▶ Task statement
Set down the lines of the listing below without any change, starting at its first line and ending at the line that contains "Looking at the screenshot, I should 144,236.", with both of those lines included.

▶ Rows
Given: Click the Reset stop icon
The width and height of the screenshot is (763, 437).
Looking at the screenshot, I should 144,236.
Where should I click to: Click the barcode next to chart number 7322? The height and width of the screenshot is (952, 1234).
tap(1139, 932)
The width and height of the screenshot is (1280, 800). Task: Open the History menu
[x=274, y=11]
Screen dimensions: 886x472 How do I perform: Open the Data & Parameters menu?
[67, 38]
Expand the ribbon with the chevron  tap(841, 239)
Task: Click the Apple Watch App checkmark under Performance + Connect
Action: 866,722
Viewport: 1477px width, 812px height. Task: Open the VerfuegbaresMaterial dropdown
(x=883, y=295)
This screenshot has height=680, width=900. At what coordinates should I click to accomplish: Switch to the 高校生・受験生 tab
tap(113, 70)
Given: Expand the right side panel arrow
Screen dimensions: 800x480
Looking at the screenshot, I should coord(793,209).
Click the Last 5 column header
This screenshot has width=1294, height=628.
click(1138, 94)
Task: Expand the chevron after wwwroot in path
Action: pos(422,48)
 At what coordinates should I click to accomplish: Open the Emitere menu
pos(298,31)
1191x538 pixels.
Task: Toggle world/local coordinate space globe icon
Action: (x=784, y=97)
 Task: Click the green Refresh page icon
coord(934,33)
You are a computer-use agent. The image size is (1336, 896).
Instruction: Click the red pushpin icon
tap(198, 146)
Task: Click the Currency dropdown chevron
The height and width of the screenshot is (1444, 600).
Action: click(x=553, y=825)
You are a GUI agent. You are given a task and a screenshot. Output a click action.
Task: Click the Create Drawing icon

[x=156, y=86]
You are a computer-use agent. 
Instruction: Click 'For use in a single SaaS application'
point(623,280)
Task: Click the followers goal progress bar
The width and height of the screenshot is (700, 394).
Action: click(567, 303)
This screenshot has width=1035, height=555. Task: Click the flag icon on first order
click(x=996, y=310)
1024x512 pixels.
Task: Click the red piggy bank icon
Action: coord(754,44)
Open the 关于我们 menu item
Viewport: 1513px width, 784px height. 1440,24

▶ Response to this task
Given: Click the Reset stop icon
The width and height of the screenshot is (763, 437).
Looking at the screenshot, I should 144,236.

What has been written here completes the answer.